Thomas Jefferson's Busy Schedule Led To Two Pioneering Innovations We Use Today

In 1775, Thomas Jefferson had an impressive array of responsibilities. He was part of the Committee of Five, and he drafted the Declaration of Independence at the age of 33. Studious from the beginning, the Virginia-born man was known to obsess for hours a day in college with his books and violin. His dogged nature didn't wane as he rose to political authority, but he was also known to be as shy as he was cerebral, often remaining silent in committee meetings despite his passionate belief in American ideals (via Britannica).

What he lacked in oratory, he made up for in action.
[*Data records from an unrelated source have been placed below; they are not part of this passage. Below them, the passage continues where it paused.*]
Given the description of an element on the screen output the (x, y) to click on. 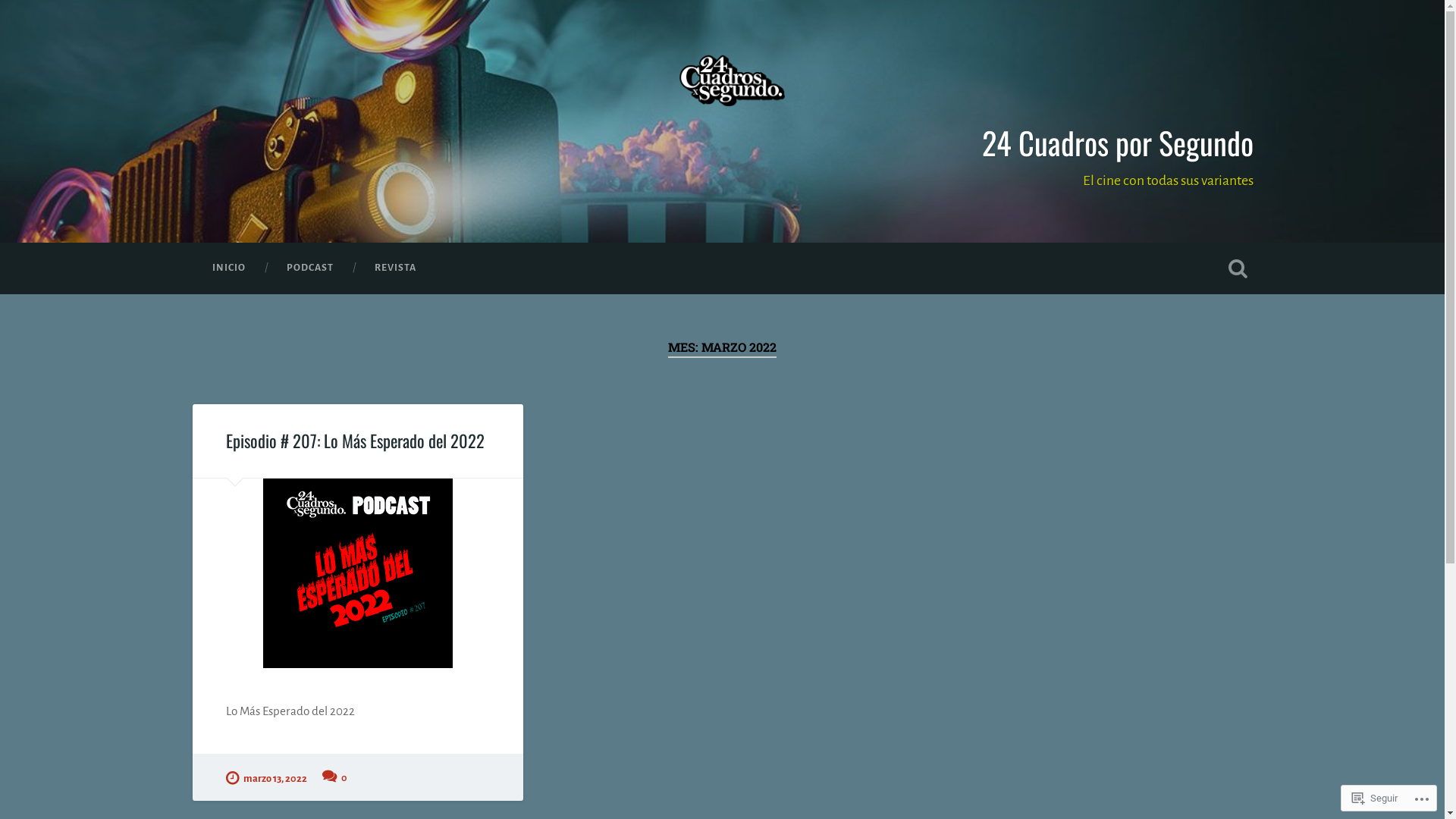
24 Cuadros por Segundo Element type: text (1116, 142)
Busca Element type: text (1237, 268)
0 Element type: text (334, 776)
marzo 13, 2022 Element type: text (266, 776)
REVISTA Element type: text (394, 268)
INICIO Element type: text (228, 268)
Seguir Element type: text (1374, 797)
PODCAST Element type: text (309, 268)
Given the description of an element on the screen output the (x, y) to click on. 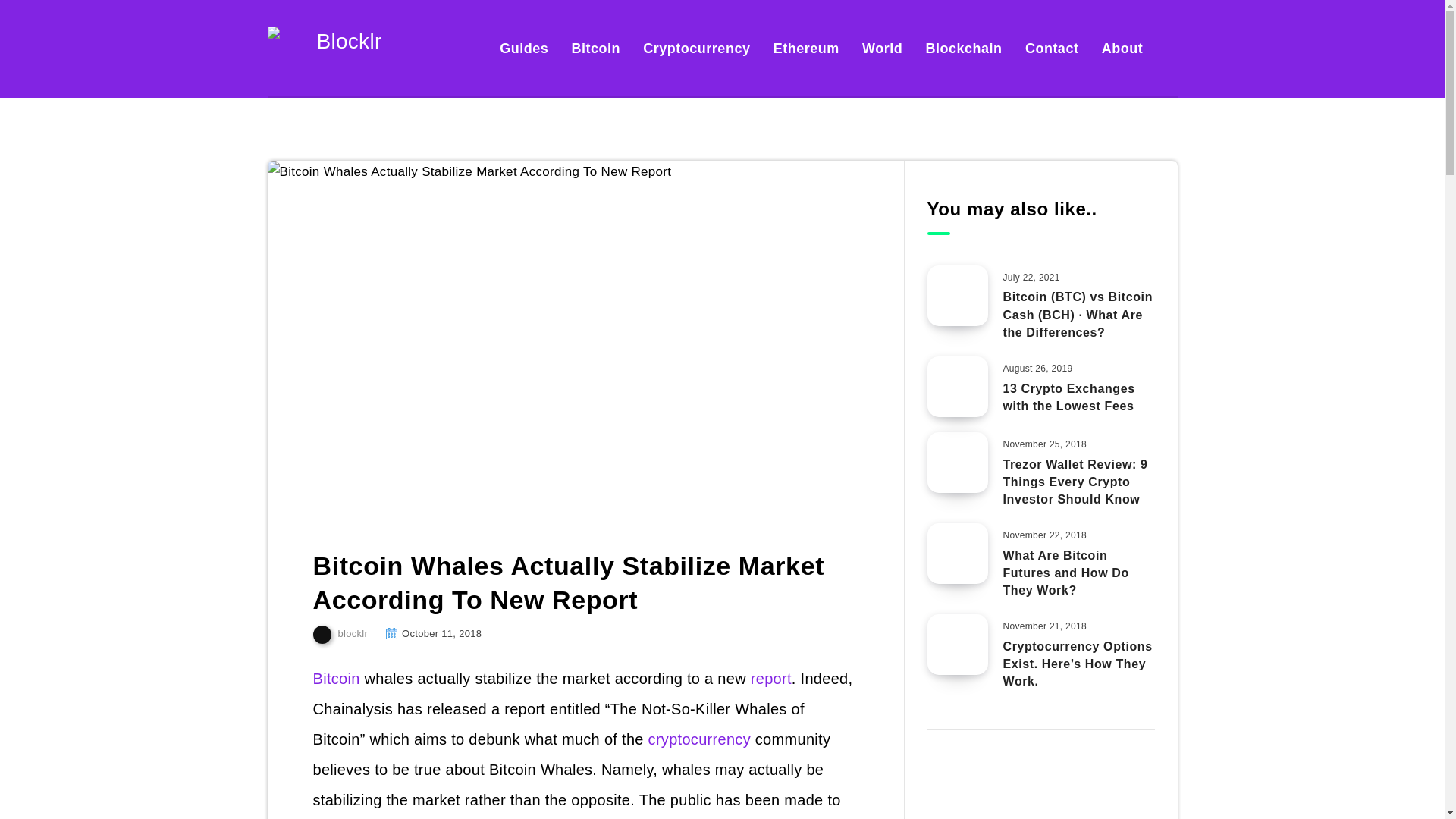
Cryptocurrency (696, 48)
Home (280, 129)
World (881, 48)
Blockchain (964, 48)
blocklr (340, 634)
report (771, 678)
Guides (523, 48)
About (1122, 48)
Bitcoin (324, 129)
Given the description of an element on the screen output the (x, y) to click on. 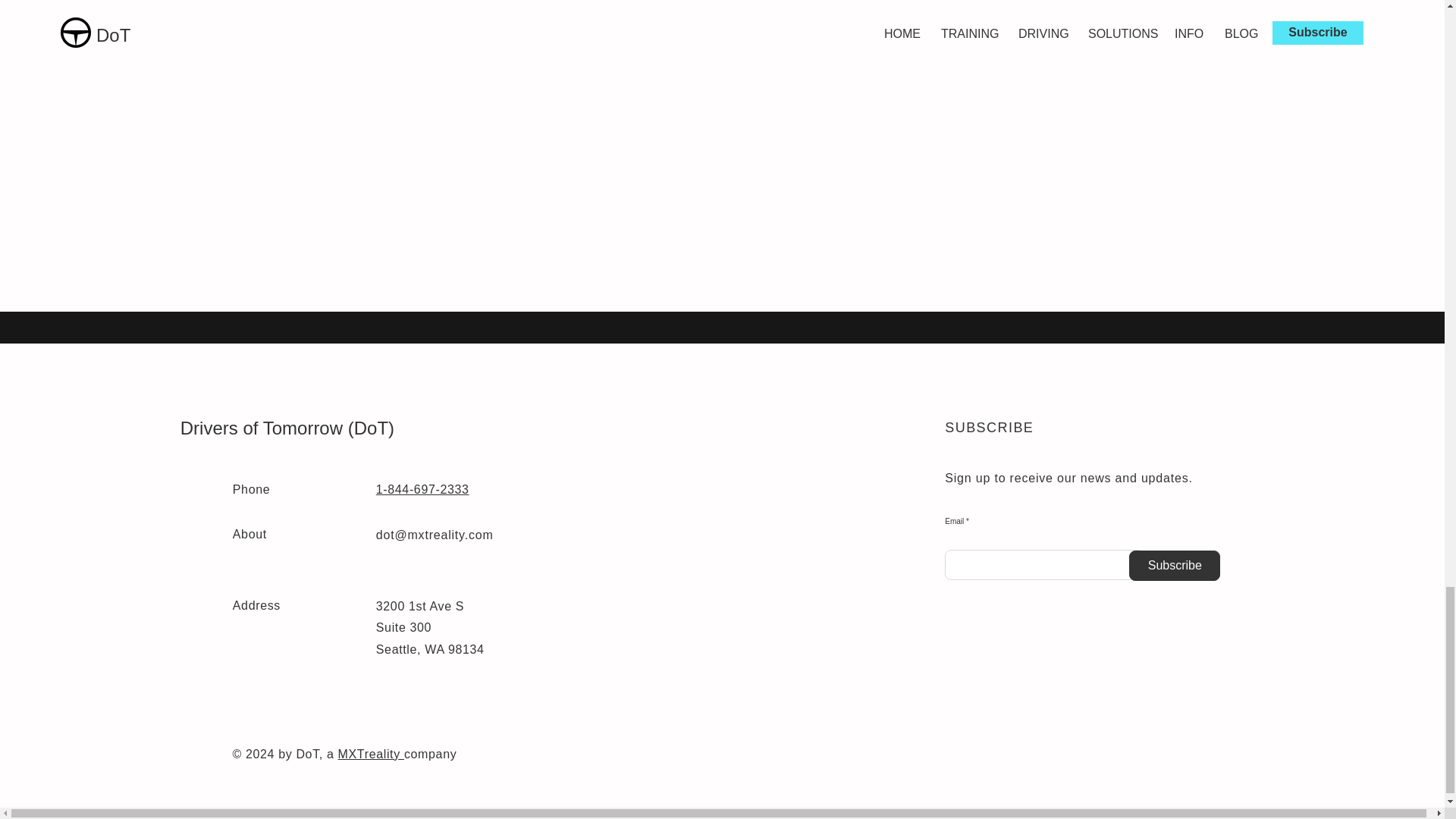
MXTreality (370, 753)
Address (256, 604)
About (249, 533)
Subscribe (1174, 565)
Phone (250, 489)
1-844-697-2333 (421, 489)
Given the description of an element on the screen output the (x, y) to click on. 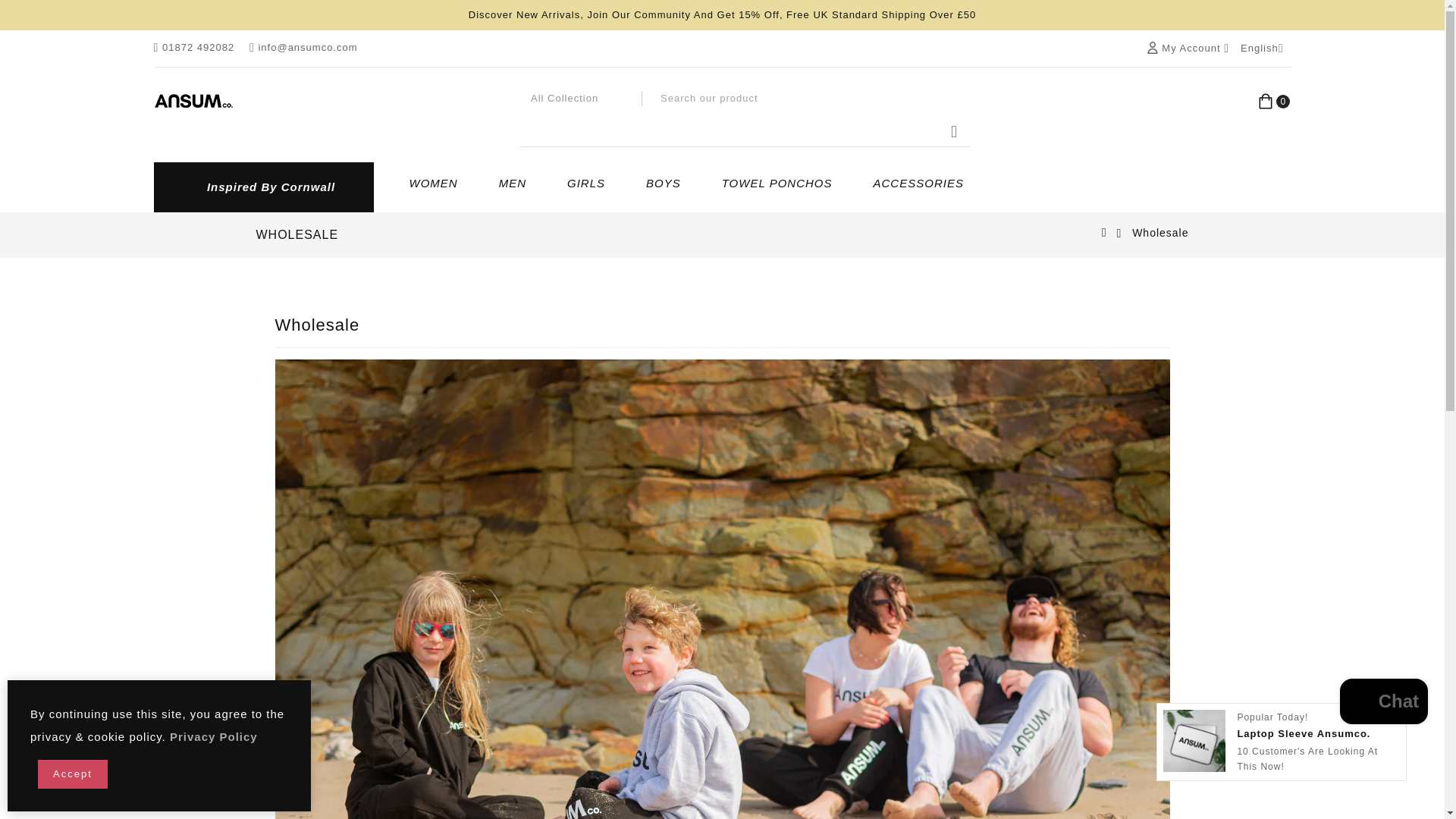
Ansumco. (192, 100)
My Account (1187, 48)
BOYS (662, 183)
01872 492082 (193, 48)
TOWEL PONCHOS (776, 183)
ACCESSORIES (918, 183)
English (1261, 48)
MEN (512, 183)
WOMEN (433, 183)
0 (1274, 100)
After John Adams' requested a draft of the Declaration of Independence, Jefferson went to work and produced it in just a few days. As he toiled over the document, he started to notice that his chair was less than comfortable, although he didn't let this impede his progress. Once he was finished, he decided to develop some inventions that would make his work easier, as per Workplace Insight.

The Invention of the Swivel Chair and Writing Box

Thomas Jefferson took his Windsor chair of poplar and mahogany and modified it by adding an iron spindle between the top and bottom half and introducing rollers that he took from a window sash pulley (via Workplace Insight). Together, these additions allowed Jefferson's chair to rotate, much like the modern incarnation so common in office spaces.

He innovated another object that some consider reminiscent of a laptop – the writing box, or portable lap desk. The writing box was designed by Jefferson and was used when he drafted the Declaration of Independence. Although the design was Jefferson's, he had it built by a cabinet maker in Philadelphia. Roughly the size of an average laptop, the box contains a small drawer for paper, pens, and an inkwell, making the invention as compact as a modern writing tablet, as per Smithsonian.

Where Thomas Jefferson's Inventions Ended Up

Thomas Jefferson's swivel chair was passed down to his eldest daughter, Martha Jefferson Randolph, and then it was gifted to the American Philosophical Society in 1838, thus returning it to its first home in Philadelphia. The chair was later altered by Monticello's joinery, where woodworkers added a new base with bamboo-turned legs and executed significant restorations (via Monticello). 

Now housed at the Smithsonian Museum of American History, the writing box was given as a wedding gift to his granddaughter Ellen Randolph's Bostonian husband, Joseph Coolidge, in 1825. Jefferson wrote in a letter to the newlyweds (via Smithsonian), "It claims no merit of particular beauty ... It is plain, neat, convenient, and taking no more room on the writing table than a moderate 4to. volume." Jefferson presciently told the couple that its value would increase with the passage of time, which its acquisition by the museum in 1921 proved. With these notable inventions, the forward-thinking founding father shared, and perhaps even predicted, our modern desire for comfort and reliability.